▸ **DOCUMENT PASSAGE**
Revision as of 08:15, 21 January 2006

Brendan's notes

Currently jsparse.h defines a JSParseNode struct, a variant record documented by the major comment before its declaration, and a few JS_FRIEND_API entry points for parsing and compiling, but not executing, token streams.

There is interest, from the jseng newsgroup, in adding a jsparseapi.[ch] module to SpiderMonkey that exposes these parse-tree internals in a sustainable way. See my post in the thread on this topic.

In a followup post, I talk about various APIs that could be used to glean information from the direct members of JSParseNode, but with a new jsparseapi.h interface, we would do better to use functions to hide all data types that are not already exposed via jspubtd.h and jsapi.h.

The parse-tree API should expose a JSParseTree opaque struct type. This type represents a tree parsed from a token stream, or a subtree (even just one leaf node). We should not expose JSTokenStream, rather we should make API entry points such as

extern JS_PUBLIC_API(JSParseTree *)

▸ **WORK TASK**
In the notes on the SpiderMonkey parse-tree API, what opaque struct type should the API expose? The listing that comes next is separate material and is unrelated to the notes on the parse-tree API.

Collection entries
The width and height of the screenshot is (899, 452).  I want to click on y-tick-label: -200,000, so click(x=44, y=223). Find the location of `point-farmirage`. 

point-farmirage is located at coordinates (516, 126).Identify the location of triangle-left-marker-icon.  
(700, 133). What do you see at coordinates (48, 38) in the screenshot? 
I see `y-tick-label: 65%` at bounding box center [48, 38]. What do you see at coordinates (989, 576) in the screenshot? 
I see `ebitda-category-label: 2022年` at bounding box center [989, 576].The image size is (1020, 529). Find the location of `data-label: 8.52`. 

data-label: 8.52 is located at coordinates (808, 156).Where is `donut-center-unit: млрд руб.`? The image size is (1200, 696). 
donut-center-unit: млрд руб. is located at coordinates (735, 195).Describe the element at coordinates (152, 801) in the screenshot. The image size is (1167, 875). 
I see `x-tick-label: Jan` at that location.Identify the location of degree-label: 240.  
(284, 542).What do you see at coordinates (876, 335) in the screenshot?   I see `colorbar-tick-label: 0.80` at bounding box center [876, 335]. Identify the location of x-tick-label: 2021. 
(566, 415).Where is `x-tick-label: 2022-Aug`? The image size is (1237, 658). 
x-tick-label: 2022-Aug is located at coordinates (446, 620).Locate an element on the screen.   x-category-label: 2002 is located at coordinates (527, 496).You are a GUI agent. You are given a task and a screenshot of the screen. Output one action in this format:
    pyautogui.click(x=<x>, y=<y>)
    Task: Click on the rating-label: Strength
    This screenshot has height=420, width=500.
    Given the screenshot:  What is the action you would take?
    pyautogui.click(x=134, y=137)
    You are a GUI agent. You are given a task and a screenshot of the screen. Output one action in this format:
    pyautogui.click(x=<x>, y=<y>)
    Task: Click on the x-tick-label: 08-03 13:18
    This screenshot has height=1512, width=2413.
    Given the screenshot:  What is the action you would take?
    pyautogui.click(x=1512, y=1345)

▸ **THE ANSWER**
JSParseTree